## Task requirements
Recast the lines from the line with "Where should I" to the line with "pos(326,333)" as a Markdown table with the columns "No" and "Line," numbering each line and skipping blank lines. Leave the pictures out of the answer.

Begin Listed records

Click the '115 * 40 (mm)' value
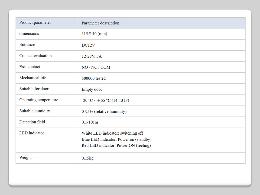Image resolution: width=260 pixels, height=195 pixels. [x=94, y=34]
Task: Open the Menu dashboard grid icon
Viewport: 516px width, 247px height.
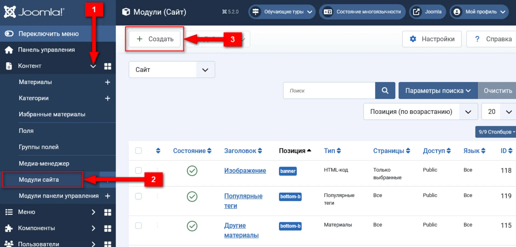Action: [108, 212]
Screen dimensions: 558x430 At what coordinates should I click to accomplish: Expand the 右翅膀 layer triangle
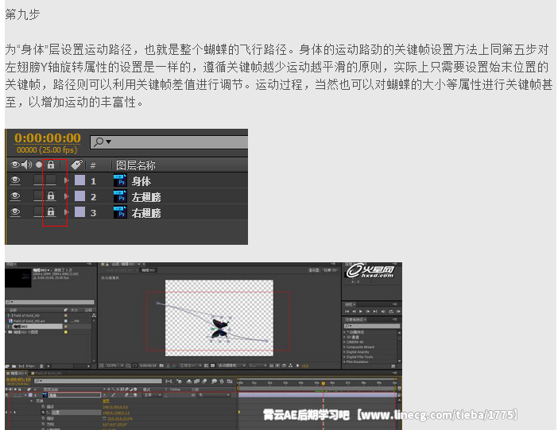pyautogui.click(x=67, y=212)
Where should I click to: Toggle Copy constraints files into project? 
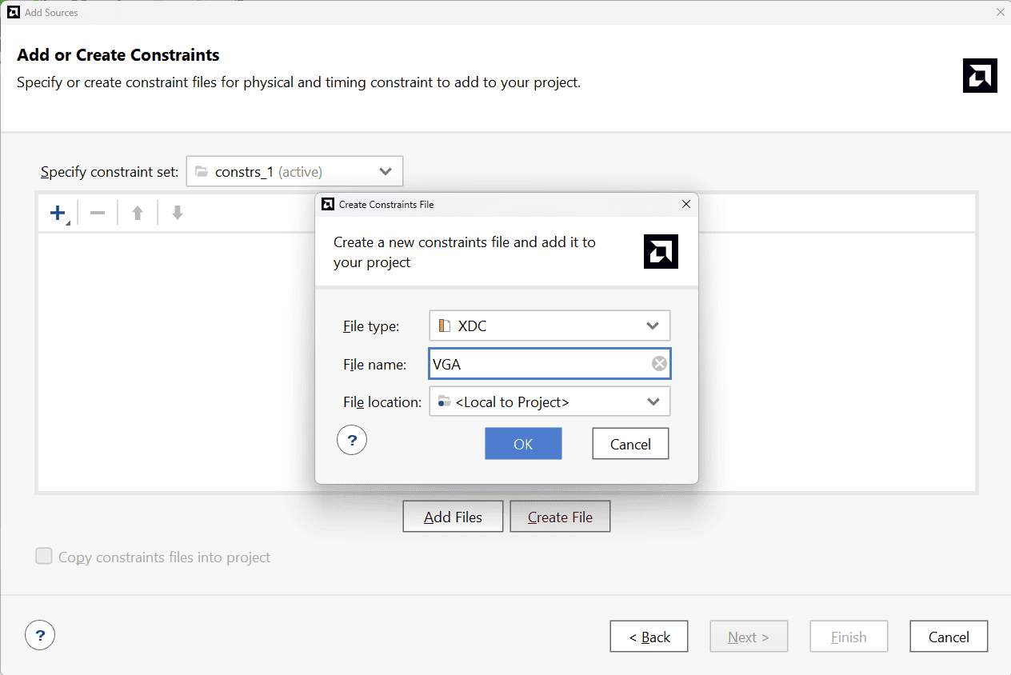(x=44, y=557)
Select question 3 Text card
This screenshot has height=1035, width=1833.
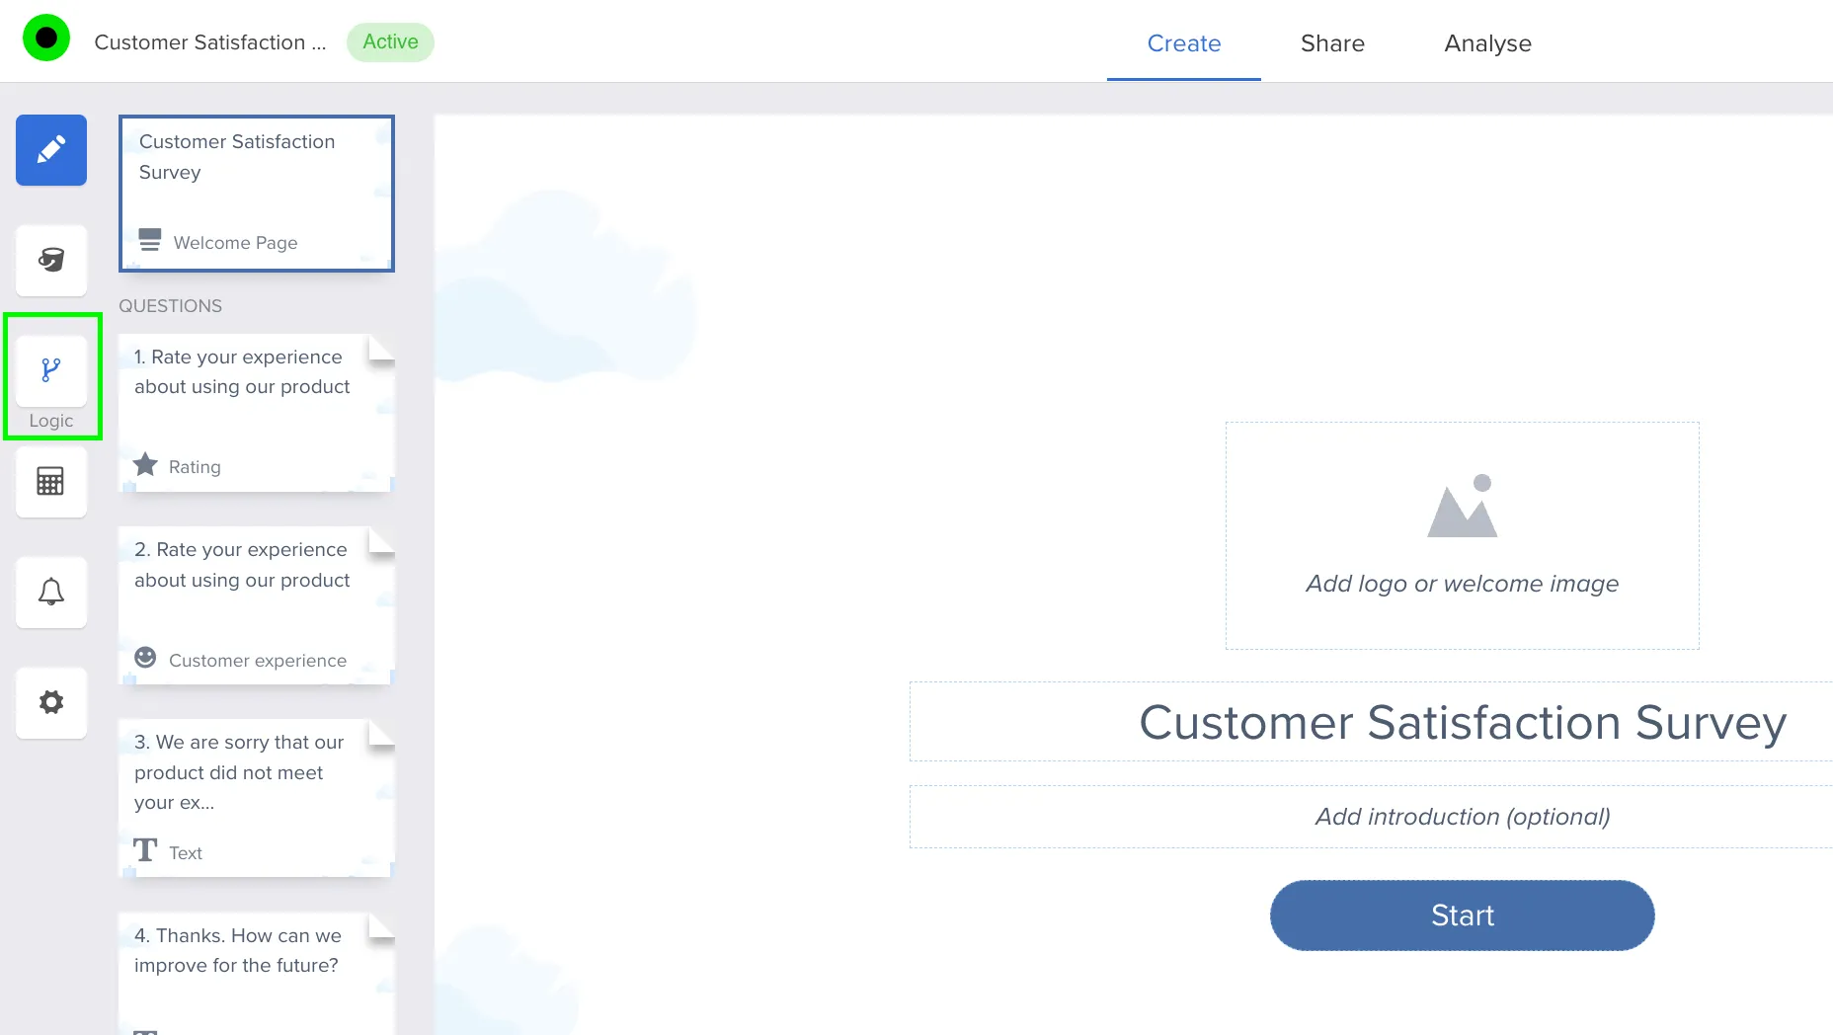257,798
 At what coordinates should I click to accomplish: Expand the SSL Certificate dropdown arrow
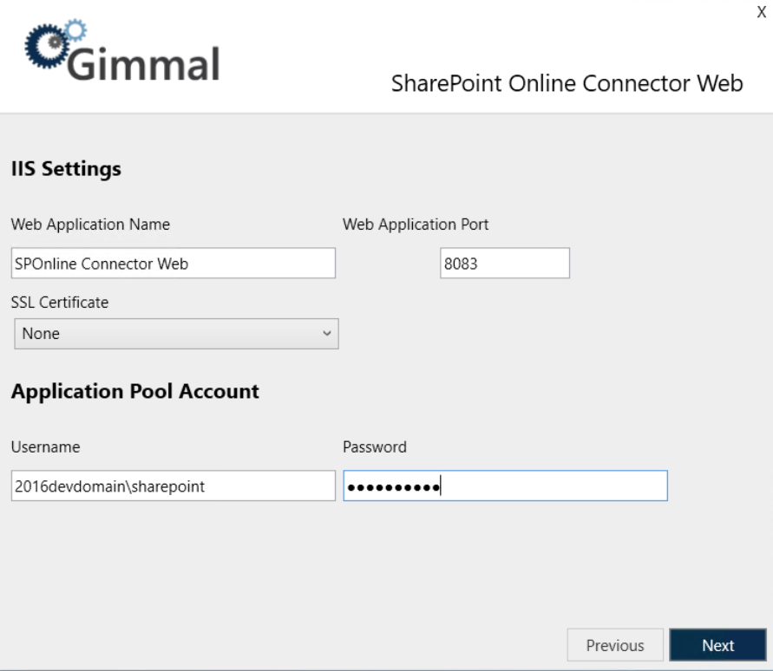pos(326,333)
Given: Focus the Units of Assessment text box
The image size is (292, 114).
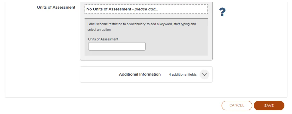Looking at the screenshot, I should [117, 46].
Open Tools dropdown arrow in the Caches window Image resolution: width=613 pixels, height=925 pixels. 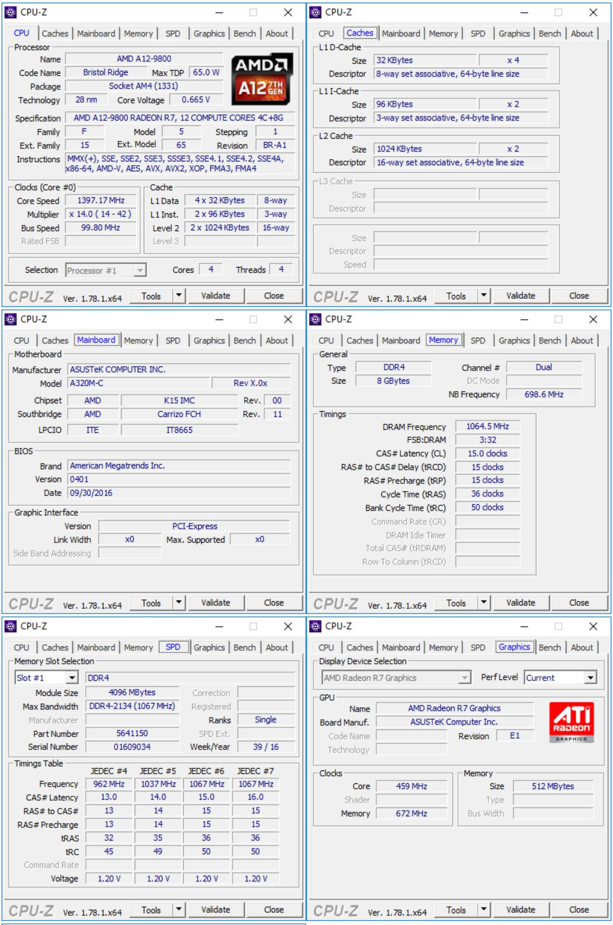(483, 296)
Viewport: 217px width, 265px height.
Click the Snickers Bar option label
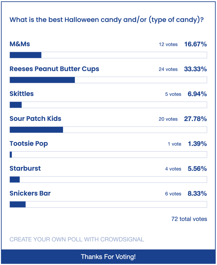[30, 193]
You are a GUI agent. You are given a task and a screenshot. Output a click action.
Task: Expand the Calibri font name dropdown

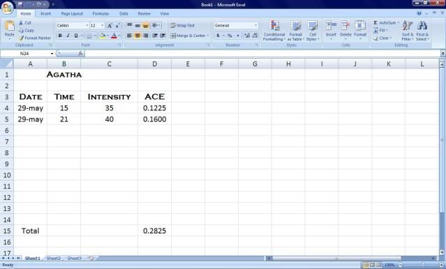click(x=87, y=26)
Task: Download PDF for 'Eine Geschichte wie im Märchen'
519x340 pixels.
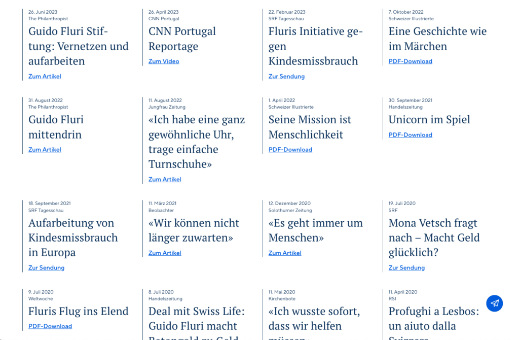Action: coord(410,61)
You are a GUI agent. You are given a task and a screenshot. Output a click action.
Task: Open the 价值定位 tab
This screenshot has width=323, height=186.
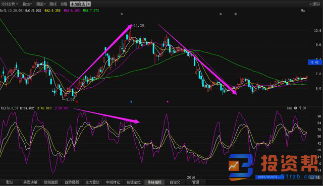click(134, 182)
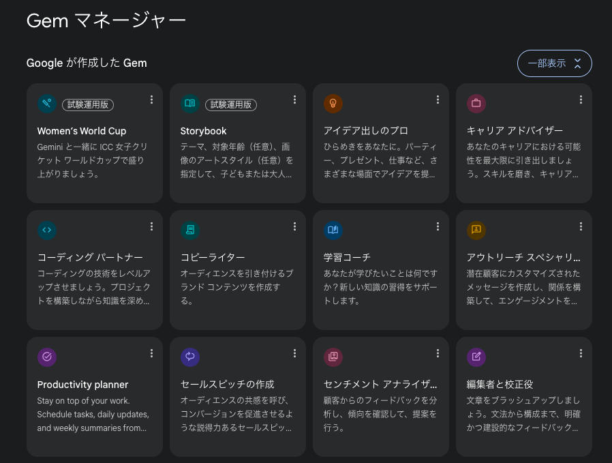Open the Storybook card's three-dot menu
The height and width of the screenshot is (463, 612).
294,100

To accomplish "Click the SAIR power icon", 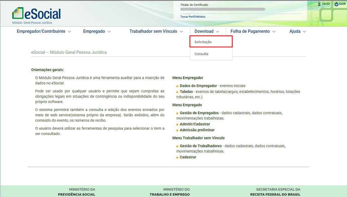I will (x=336, y=4).
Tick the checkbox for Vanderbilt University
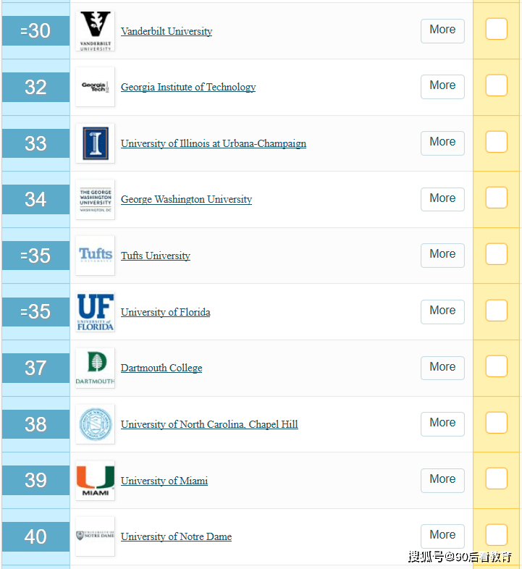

End Listed records

## Result
| No | Line |
|---|---|
| 1 | Where should I click to: Toggle Copy constraints files into project?  |
| 2 | (x=44, y=557) |
| 3 | Select question 3 Text card |
| 4 | This screenshot has height=1035, width=1833. |
| 5 | 257,798 |
| 6 |  At what coordinates should I click to accomplish: Expand the SSL Certificate dropdown arrow |
| 7 | pos(326,333) |